- _Exercise directions_
Could you write out the records below exactly as they appear?

Input material Block Start

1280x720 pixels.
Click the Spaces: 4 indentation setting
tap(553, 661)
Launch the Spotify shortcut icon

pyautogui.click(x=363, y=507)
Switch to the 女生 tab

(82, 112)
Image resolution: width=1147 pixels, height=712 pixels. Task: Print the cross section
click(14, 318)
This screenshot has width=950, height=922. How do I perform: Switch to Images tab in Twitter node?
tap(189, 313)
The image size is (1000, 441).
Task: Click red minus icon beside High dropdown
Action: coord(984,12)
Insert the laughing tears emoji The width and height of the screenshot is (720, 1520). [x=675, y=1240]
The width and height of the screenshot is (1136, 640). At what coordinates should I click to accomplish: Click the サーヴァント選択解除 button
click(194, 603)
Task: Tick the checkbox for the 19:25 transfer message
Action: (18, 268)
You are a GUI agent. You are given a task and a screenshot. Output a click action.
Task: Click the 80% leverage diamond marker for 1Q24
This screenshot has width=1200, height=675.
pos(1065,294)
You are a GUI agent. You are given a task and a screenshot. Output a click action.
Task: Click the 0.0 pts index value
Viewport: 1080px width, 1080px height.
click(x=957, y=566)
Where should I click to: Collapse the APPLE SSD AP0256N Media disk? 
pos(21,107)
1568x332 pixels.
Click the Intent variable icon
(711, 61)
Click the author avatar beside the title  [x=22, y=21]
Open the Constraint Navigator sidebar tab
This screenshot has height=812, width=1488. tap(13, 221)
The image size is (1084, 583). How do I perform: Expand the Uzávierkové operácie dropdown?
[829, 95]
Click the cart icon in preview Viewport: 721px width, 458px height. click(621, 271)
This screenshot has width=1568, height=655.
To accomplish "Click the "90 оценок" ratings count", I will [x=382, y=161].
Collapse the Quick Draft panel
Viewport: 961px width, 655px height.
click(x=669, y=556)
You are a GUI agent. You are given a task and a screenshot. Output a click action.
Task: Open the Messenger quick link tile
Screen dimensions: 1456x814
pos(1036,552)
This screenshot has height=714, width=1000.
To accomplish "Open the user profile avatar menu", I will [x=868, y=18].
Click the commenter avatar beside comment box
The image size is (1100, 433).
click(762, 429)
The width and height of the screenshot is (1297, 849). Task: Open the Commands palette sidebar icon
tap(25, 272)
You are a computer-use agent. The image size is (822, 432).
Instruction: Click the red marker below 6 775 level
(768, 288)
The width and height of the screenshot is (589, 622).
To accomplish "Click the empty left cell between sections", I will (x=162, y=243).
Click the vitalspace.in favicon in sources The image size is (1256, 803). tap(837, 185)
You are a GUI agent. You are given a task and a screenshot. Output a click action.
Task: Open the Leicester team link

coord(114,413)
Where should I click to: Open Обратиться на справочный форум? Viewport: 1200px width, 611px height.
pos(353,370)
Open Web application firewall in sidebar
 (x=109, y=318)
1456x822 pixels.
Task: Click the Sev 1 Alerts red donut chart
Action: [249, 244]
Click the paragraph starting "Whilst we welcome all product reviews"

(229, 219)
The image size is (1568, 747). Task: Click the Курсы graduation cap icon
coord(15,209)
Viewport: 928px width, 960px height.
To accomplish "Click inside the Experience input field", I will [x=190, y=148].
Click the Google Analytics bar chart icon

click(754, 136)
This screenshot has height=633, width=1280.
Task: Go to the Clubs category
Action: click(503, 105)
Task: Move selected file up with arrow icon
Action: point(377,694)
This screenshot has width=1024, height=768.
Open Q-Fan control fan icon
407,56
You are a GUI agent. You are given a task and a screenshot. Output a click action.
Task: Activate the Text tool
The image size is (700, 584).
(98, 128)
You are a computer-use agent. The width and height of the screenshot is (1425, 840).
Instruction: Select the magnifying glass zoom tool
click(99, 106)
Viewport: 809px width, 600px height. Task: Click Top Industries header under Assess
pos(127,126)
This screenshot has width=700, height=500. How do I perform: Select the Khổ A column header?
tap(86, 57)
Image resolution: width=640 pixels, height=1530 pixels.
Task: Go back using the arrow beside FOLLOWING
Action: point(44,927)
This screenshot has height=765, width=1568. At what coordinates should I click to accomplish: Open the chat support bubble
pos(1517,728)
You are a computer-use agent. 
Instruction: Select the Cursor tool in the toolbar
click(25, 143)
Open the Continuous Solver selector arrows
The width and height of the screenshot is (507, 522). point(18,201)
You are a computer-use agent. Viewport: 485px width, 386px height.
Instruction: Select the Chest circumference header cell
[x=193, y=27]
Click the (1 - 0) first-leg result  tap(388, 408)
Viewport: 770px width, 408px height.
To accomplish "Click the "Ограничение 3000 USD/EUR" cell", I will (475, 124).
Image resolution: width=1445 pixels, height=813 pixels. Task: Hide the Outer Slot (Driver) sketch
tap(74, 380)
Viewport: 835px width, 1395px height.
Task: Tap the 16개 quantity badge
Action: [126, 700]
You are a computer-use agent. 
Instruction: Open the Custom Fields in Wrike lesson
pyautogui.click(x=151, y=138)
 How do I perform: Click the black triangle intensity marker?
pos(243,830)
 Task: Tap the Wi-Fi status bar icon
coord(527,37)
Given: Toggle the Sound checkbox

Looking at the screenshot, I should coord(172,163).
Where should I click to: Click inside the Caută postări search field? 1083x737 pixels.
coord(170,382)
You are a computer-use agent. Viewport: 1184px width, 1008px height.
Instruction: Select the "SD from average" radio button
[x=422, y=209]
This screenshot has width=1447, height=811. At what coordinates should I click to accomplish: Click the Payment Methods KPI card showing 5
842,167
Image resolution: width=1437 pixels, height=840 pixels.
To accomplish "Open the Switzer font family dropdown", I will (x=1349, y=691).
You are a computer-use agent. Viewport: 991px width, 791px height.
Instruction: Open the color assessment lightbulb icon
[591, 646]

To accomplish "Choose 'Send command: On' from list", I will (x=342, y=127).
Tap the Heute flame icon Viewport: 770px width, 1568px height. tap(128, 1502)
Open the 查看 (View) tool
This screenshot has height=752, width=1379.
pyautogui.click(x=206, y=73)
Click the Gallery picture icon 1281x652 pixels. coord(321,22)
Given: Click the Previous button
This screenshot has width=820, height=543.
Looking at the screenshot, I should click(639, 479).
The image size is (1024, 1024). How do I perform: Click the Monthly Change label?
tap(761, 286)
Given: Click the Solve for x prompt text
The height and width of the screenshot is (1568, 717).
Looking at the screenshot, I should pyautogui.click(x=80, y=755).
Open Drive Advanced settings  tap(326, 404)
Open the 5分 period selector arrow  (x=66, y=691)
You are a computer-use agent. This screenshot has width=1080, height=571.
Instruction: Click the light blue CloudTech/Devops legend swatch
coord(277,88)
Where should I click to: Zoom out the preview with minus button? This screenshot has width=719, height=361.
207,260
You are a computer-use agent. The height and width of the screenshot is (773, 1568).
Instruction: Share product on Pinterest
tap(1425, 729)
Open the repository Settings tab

Input material Block End

- _Your response_
1280x720 pixels.
Click the Spaces: 4 indentation setting
tap(553, 661)
Launch the Spotify shortcut icon

pyautogui.click(x=363, y=507)
Switch to the 女生 tab

(82, 112)
Image resolution: width=1147 pixels, height=712 pixels. Task: Print the cross section
click(14, 318)
This screenshot has width=950, height=922. How do I perform: Switch to Images tab in Twitter node?
tap(189, 313)
The image size is (1000, 441).
Task: Click red minus icon beside High dropdown
Action: coord(984,12)
Insert the laughing tears emoji The width and height of the screenshot is (720, 1520). [x=675, y=1240]
The width and height of the screenshot is (1136, 640). At what coordinates should I click to accomplish: Click the サーヴァント選択解除 button
click(194, 603)
Task: Tick the checkbox for the 19:25 transfer message
Action: (18, 268)
You are a GUI agent. You are given a task and a screenshot. Output a click action.
Task: Click the 80% leverage diamond marker for 1Q24
This screenshot has width=1200, height=675.
pos(1065,294)
You are a GUI agent. You are given a task and a screenshot. Output a click action.
Task: Click the 0.0 pts index value
Viewport: 1080px width, 1080px height.
click(x=957, y=566)
Where should I click to: Collapse the APPLE SSD AP0256N Media disk? 
pos(21,107)
1568x332 pixels.
Click the Intent variable icon
(711, 61)
Click the author avatar beside the title  [x=22, y=21]
Open the Constraint Navigator sidebar tab
This screenshot has height=812, width=1488. tap(13, 221)
The image size is (1084, 583). How do I perform: Expand the Uzávierkové operácie dropdown?
[829, 95]
Click the cart icon in preview Viewport: 721px width, 458px height. click(621, 271)
This screenshot has width=1568, height=655.
To accomplish "Click the "90 оценок" ratings count", I will [x=382, y=161].
Collapse the Quick Draft panel
Viewport: 961px width, 655px height.
click(x=669, y=556)
You are a GUI agent. You are given a task and a screenshot. Output a click action.
Task: Open the Messenger quick link tile
Screen dimensions: 1456x814
pos(1036,552)
This screenshot has height=714, width=1000.
To accomplish "Open the user profile avatar menu", I will [x=868, y=18].
Click the commenter avatar beside comment box
The image size is (1100, 433).
click(762, 429)
The width and height of the screenshot is (1297, 849). Task: Open the Commands palette sidebar icon
tap(25, 272)
You are a computer-use agent. The image size is (822, 432).
Instruction: Click the red marker below 6 775 level
(768, 288)
The width and height of the screenshot is (589, 622).
To accomplish "Click the empty left cell between sections", I will (x=162, y=243).
Click the vitalspace.in favicon in sources The image size is (1256, 803). tap(837, 185)
You are a GUI agent. You are given a task and a screenshot. Output a click action.
Task: Open the Leicester team link

coord(114,413)
Where should I click to: Open Обратиться на справочный форум? Viewport: 1200px width, 611px height.
pos(353,370)
Open Web application firewall in sidebar
 (x=109, y=318)
1456x822 pixels.
Task: Click the Sev 1 Alerts red donut chart
Action: [249, 244]
Click the paragraph starting "Whilst we welcome all product reviews"

(229, 219)
The image size is (1568, 747). Task: Click the Курсы graduation cap icon
coord(15,209)
Viewport: 928px width, 960px height.
To accomplish "Click inside the Experience input field", I will [x=190, y=148].
Click the Google Analytics bar chart icon

click(754, 136)
This screenshot has height=633, width=1280.
Task: Go to the Clubs category
Action: click(503, 105)
Task: Move selected file up with arrow icon
Action: point(377,694)
This screenshot has width=1024, height=768.
Open Q-Fan control fan icon
407,56
You are a GUI agent. You are given a task and a screenshot. Output a click action.
Task: Activate the Text tool
The image size is (700, 584).
(98, 128)
You are a computer-use agent. The width and height of the screenshot is (1425, 840).
Instruction: Select the magnifying glass zoom tool
click(99, 106)
Viewport: 809px width, 600px height. Task: Click Top Industries header under Assess
pos(127,126)
This screenshot has width=700, height=500. How do I perform: Select the Khổ A column header?
tap(86, 57)
Image resolution: width=640 pixels, height=1530 pixels.
Task: Go back using the arrow beside FOLLOWING
Action: point(44,927)
This screenshot has height=765, width=1568. At what coordinates should I click to accomplish: Open the chat support bubble
pos(1517,728)
You are a computer-use agent. 
Instruction: Select the Cursor tool in the toolbar
click(25, 143)
Open the Continuous Solver selector arrows
The width and height of the screenshot is (507, 522). point(18,201)
You are a computer-use agent. Viewport: 485px width, 386px height.
Instruction: Select the Chest circumference header cell
[x=193, y=27]
Click the (1 - 0) first-leg result  tap(388, 408)
Viewport: 770px width, 408px height.
To accomplish "Click the "Ограничение 3000 USD/EUR" cell", I will (475, 124).
Image resolution: width=1445 pixels, height=813 pixels. Task: Hide the Outer Slot (Driver) sketch
tap(74, 380)
Viewport: 835px width, 1395px height.
Task: Tap the 16개 quantity badge
Action: [126, 700]
You are a computer-use agent. 
Instruction: Open the Custom Fields in Wrike lesson
pyautogui.click(x=151, y=138)
 How do I perform: Click the black triangle intensity marker?
pos(243,830)
 Task: Tap the Wi-Fi status bar icon
coord(527,37)
Given: Toggle the Sound checkbox

Looking at the screenshot, I should coord(172,163).
Where should I click to: Click inside the Caută postări search field? 1083x737 pixels.
coord(170,382)
You are a computer-use agent. Viewport: 1184px width, 1008px height.
Instruction: Select the "SD from average" radio button
[x=422, y=209]
This screenshot has width=1447, height=811. At what coordinates should I click to accomplish: Click the Payment Methods KPI card showing 5
842,167
Image resolution: width=1437 pixels, height=840 pixels.
To accomplish "Open the Switzer font family dropdown", I will (x=1349, y=691).
You are a computer-use agent. Viewport: 991px width, 791px height.
Instruction: Open the color assessment lightbulb icon
[591, 646]

To accomplish "Choose 'Send command: On' from list", I will (x=342, y=127).
Tap the Heute flame icon Viewport: 770px width, 1568px height. tap(128, 1502)
Open the 查看 (View) tool
This screenshot has height=752, width=1379.
pyautogui.click(x=206, y=73)
Click the Gallery picture icon 1281x652 pixels. coord(321,22)
Given: Click the Previous button
This screenshot has width=820, height=543.
Looking at the screenshot, I should click(639, 479).
The image size is (1024, 1024). How do I perform: Click the Monthly Change label?
tap(761, 286)
Given: Click the Solve for x prompt text
The height and width of the screenshot is (1568, 717).
Looking at the screenshot, I should pyautogui.click(x=80, y=755).
Open Drive Advanced settings  tap(326, 404)
Open the 5分 period selector arrow  (x=66, y=691)
You are a computer-use agent. This screenshot has width=1080, height=571.
Instruction: Click the light blue CloudTech/Devops legend swatch
coord(277,88)
Where should I click to: Zoom out the preview with minus button? This screenshot has width=719, height=361.
207,260
You are a computer-use agent. The height and width of the screenshot is (773, 1568).
Instruction: Share product on Pinterest
tap(1425, 729)
Open the repository Settings tab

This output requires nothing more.